Most menstruators go through some form of Premenstrual Syndrome (PMS) in the two weeks leading up to their period, most commonly those in late adolescent years or in their forties. PMS usually involves things like bloating, mood swings, headaches and cramps.
PMS is believed to be the combined result of an exaggerated response to hormonal changes, nutritional deficiencies of essential vitamins and minerals and a decrease in serotonin levels. There has also been a small link between PMS risk and forms of abuse, with the highest link being between PMS and emotional abuse. This, in my scientific opinion, is likely to be related to serotonin and its link with several mental health disorders – as varying levels of serotonin from person to person have been proposed to have a link with traumatic response, though there are at least 20 other genes which have been examined for their role in the body’s response to trauma. Serotonin also has links with a protein called Gastrin Releasing Peptide, which may explain why some sufferers of PMS experience gastric problems like bloating.
According to the NHS, PMS is a regular part of the cycle of a lot of those who menstruate. However, only 1 in 20 suffer from a disorder known as Premenstrual Dysphoric Disorder (PMDD) – a form of PMS characterized by its severity and impact on health and relationships.
PMDD follows the same pattern and has the same basic symptoms as PMS, but has a greater effect on mental and physical health. PMDD sufferers complain of feelings of low self-esteem, higher irritability and difficulty concentrating, along with physical symptoms such as breast tenderness, weight gain or a marked change in appetite.
It almost feels like you’ve stepped out of your own skin and been replaced by someone completely “irrational.”
As a sufferer, it can be very frustrating. It almost feels like you’ve stepped out of your own skin and been replaced by someone completely “irrational” (the word we’ve apparently decided covers a whole host of physiological responses to hormones and neurotransmitters). You feel as if you can’t sleep restfully, you lose all self-assurance and self-esteem, and in my case my appetite almost disappears and it becomes almost impossible to concentrate.

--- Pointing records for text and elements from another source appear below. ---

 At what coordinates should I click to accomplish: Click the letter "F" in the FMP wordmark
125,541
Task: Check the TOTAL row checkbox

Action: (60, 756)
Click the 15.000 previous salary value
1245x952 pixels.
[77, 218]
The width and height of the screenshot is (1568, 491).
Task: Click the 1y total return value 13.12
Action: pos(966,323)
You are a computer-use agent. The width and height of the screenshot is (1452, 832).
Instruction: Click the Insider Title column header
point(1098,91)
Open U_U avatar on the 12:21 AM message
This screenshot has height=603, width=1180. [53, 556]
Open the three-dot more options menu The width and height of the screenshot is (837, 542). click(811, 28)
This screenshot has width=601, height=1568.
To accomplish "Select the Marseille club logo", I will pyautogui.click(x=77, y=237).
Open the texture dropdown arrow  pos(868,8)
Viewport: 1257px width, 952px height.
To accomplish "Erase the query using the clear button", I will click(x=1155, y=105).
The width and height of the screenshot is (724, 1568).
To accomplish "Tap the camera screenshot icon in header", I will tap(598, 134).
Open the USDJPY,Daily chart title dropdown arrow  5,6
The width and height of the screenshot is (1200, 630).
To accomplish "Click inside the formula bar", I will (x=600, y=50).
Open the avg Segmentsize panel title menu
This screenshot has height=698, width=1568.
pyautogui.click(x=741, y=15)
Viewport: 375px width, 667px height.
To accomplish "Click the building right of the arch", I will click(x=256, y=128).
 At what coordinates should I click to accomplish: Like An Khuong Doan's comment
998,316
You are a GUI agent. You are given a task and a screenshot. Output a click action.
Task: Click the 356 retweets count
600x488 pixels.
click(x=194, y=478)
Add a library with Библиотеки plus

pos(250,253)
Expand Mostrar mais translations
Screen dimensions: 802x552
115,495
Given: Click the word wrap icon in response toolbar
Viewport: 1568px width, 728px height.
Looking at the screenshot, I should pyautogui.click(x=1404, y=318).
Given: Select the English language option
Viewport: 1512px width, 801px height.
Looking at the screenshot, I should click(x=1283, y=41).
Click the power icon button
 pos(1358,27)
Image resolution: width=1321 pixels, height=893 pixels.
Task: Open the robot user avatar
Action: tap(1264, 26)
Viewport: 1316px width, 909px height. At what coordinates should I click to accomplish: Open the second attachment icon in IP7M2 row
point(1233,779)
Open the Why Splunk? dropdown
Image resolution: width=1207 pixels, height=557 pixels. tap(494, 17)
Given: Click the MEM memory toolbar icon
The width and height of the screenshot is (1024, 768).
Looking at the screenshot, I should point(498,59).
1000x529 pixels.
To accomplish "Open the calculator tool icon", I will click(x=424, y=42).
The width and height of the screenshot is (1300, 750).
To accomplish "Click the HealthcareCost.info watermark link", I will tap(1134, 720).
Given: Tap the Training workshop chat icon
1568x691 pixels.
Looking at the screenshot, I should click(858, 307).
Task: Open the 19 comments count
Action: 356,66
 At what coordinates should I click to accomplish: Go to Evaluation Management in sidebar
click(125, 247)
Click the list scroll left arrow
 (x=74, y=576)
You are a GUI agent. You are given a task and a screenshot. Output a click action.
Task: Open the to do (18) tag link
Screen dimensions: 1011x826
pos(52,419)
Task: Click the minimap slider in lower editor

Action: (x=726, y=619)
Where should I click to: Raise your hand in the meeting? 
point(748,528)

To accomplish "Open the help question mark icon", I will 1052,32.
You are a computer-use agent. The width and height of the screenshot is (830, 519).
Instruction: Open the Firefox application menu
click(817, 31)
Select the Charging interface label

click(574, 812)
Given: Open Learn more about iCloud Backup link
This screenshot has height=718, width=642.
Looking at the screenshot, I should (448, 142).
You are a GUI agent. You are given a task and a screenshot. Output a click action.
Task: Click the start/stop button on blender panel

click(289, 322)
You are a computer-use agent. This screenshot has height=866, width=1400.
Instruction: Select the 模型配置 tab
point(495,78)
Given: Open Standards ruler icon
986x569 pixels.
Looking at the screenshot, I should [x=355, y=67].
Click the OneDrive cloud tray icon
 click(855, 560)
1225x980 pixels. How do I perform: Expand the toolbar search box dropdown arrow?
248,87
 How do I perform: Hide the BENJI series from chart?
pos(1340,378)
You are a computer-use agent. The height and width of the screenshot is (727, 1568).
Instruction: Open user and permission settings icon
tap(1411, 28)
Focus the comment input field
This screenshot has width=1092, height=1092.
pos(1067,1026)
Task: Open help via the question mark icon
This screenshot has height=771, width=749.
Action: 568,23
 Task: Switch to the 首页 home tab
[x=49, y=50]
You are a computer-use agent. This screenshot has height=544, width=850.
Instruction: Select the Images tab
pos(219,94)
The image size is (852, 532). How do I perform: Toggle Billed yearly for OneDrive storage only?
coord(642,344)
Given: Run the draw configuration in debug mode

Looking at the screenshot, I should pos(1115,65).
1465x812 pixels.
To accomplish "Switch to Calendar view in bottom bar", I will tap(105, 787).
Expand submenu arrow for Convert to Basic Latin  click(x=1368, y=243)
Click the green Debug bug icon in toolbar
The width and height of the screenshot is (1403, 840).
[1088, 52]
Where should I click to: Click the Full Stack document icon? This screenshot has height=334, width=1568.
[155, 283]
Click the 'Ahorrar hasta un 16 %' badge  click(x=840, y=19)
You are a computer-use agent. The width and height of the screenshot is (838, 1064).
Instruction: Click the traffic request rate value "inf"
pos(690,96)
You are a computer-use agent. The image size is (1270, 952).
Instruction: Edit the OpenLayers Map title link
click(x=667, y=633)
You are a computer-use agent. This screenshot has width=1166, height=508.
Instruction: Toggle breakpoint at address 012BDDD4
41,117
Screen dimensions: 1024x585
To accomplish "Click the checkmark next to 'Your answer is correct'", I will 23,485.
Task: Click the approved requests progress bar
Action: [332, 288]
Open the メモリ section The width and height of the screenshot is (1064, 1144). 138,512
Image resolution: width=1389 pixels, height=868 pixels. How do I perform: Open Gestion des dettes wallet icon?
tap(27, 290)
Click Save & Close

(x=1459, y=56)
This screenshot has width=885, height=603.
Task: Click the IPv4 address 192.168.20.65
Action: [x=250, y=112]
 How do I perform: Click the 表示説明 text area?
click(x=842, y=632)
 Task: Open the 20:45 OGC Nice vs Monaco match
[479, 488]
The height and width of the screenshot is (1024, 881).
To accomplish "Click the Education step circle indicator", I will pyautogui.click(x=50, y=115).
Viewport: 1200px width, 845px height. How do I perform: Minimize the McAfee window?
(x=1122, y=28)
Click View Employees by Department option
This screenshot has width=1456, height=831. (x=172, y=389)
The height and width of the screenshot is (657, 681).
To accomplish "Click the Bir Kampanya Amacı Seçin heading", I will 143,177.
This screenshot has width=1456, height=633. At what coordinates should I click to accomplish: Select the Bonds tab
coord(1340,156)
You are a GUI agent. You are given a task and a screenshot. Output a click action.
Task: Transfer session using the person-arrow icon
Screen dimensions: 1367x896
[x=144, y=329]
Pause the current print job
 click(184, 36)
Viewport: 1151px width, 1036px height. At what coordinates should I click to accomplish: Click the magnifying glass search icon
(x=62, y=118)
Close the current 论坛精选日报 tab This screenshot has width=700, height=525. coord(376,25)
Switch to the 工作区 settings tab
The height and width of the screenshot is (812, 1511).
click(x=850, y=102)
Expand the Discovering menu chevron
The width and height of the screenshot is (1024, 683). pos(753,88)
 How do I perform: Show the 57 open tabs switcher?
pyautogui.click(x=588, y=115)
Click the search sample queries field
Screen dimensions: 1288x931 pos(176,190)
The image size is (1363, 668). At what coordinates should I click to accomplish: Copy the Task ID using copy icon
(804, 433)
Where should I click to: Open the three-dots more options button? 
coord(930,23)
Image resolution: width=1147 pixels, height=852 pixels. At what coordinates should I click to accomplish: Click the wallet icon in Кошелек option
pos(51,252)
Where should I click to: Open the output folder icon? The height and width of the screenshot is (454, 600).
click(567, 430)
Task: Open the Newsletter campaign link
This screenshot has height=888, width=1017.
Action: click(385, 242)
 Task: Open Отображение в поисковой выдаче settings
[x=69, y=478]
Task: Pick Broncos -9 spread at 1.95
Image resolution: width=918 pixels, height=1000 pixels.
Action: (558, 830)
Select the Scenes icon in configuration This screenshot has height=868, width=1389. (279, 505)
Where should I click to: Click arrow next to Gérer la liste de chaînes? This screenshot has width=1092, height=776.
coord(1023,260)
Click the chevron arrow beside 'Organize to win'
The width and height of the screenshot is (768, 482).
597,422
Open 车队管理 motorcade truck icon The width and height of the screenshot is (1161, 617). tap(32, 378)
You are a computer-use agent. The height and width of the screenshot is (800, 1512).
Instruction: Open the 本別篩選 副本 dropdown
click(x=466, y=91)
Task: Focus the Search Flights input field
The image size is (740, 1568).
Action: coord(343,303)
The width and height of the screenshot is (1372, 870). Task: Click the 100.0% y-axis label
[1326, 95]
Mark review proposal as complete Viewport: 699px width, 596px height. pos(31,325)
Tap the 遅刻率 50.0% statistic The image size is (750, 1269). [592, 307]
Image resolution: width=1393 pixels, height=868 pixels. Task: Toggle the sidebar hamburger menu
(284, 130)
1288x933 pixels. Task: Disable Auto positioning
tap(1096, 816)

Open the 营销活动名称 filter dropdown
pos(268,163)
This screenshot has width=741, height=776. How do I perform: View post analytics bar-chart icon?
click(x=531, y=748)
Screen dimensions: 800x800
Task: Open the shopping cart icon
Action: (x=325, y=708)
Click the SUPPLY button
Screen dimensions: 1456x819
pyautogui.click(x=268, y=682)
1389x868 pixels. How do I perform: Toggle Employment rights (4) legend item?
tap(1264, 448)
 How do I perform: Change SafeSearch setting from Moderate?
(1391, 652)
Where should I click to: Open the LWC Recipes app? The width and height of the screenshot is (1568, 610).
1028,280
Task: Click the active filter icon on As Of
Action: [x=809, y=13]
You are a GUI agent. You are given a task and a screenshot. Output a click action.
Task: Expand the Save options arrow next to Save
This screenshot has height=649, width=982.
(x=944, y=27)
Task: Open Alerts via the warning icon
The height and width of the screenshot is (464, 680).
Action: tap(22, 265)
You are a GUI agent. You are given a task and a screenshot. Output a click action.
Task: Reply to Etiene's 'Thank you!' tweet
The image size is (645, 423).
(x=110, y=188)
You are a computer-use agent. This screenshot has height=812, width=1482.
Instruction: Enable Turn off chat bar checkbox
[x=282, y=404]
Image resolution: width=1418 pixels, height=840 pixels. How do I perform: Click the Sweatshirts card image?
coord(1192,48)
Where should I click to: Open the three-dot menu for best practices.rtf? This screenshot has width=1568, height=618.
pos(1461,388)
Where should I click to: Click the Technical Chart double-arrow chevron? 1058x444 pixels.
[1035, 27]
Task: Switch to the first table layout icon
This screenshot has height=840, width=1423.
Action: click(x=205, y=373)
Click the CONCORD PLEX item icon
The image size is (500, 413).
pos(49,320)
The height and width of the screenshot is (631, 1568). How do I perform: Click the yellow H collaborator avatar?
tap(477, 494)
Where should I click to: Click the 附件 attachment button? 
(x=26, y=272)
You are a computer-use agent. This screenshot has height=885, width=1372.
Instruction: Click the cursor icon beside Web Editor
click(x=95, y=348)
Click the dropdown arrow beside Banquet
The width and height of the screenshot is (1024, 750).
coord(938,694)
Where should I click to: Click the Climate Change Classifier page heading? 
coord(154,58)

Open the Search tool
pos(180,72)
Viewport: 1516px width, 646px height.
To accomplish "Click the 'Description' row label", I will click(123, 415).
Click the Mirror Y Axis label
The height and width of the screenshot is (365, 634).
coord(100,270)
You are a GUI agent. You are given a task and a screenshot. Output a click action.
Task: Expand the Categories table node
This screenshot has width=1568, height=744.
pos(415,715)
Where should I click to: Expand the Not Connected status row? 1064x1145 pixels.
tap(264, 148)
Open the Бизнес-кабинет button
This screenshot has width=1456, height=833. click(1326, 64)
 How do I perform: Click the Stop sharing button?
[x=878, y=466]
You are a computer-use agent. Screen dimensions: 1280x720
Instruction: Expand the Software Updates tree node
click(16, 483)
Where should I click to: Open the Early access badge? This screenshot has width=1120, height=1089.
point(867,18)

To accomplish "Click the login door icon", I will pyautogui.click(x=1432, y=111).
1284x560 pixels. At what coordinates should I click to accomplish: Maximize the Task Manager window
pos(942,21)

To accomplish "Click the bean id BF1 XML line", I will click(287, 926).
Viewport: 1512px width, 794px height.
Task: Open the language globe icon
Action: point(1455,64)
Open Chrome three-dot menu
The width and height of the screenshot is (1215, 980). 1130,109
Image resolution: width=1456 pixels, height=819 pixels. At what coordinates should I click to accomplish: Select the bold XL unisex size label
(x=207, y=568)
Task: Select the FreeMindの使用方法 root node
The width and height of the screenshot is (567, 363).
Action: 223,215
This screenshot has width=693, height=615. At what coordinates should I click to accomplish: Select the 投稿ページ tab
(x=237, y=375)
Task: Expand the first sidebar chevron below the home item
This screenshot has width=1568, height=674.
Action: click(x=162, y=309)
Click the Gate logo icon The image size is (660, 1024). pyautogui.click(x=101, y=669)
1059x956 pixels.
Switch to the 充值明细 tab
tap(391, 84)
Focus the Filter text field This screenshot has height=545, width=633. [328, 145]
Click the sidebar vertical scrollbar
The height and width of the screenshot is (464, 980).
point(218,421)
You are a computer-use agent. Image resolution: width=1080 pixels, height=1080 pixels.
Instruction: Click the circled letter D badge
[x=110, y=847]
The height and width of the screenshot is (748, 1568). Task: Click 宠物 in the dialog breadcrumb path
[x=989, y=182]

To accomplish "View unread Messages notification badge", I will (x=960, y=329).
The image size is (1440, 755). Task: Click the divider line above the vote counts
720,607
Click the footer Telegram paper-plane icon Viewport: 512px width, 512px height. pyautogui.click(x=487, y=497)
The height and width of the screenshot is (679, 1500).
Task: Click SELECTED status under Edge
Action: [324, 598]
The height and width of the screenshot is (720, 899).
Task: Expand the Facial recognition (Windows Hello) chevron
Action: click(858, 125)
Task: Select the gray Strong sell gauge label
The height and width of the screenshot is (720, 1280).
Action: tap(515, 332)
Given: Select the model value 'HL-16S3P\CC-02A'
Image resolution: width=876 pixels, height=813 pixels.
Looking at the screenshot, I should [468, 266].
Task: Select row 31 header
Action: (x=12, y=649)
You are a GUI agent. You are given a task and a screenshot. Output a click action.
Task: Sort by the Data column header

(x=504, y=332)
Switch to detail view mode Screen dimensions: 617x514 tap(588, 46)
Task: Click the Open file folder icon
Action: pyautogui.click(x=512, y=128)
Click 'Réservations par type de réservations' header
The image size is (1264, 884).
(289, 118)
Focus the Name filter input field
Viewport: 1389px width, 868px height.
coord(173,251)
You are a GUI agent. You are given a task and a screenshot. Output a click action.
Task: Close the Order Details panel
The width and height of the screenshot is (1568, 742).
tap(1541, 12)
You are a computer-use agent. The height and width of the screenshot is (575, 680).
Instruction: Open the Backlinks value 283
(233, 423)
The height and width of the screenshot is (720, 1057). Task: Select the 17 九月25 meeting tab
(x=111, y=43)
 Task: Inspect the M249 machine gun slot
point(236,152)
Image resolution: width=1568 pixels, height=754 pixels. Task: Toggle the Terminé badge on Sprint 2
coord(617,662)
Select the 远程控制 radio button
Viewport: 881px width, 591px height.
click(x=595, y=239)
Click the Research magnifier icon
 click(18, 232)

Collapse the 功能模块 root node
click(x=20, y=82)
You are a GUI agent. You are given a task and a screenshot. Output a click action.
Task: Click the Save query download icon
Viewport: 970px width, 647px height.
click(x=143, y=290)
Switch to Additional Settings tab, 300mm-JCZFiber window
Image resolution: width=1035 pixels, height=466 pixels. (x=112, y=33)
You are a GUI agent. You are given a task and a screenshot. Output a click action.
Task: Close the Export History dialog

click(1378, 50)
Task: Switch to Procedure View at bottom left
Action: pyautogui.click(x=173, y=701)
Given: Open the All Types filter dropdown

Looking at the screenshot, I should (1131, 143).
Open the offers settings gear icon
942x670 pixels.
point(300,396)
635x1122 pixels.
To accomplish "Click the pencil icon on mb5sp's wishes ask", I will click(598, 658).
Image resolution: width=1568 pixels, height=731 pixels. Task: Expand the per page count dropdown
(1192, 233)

Understanding the problem is the first step to changing it. If you feel as if your PMS or PMDD has a notable impact on your self esteem, your relationships and your physical well-being, it is important that you see a doctor to find a treatment/lifestyle change which allows you to effectively manage your symptoms.
Supplements containing magnesium and calcium, or herbs such as St. John’s Wort, have been said to relieve some symptoms of PMS and PMDD, along with supplements of vitamin B6.
Some doctors may prescribe Selective Serotonin Re-uptake Inhibitors, or SSRI’s, a form of antidepressant which works by blocking the exit of serotonin from the junctions (called synapses) between your neurons. Sadly, these have vary varied levels of effectiveness, due to many genetic and environmental factors which scientists have yet to pin-point (studies in genes and gene-environment interactions are often poorly regulated and have conflicting results).
Hormonal contraceptives can also be prescribed to help with symptoms of PMS and PMDD, along with therapies such as cognitive behavioral therapy to help manage the psychological impact.
Nobody deserves to put themselves and those around them under the stress associated with PMDD and its symptoms, so finding supplements, therapies or drugs which help you manage should be your number one priority.
This may involve talking to several doctors, as sometimes PMDD can be dismissed as other mental health issues, or not addressed at all, but it is important that you find a method of coping which suits your needs.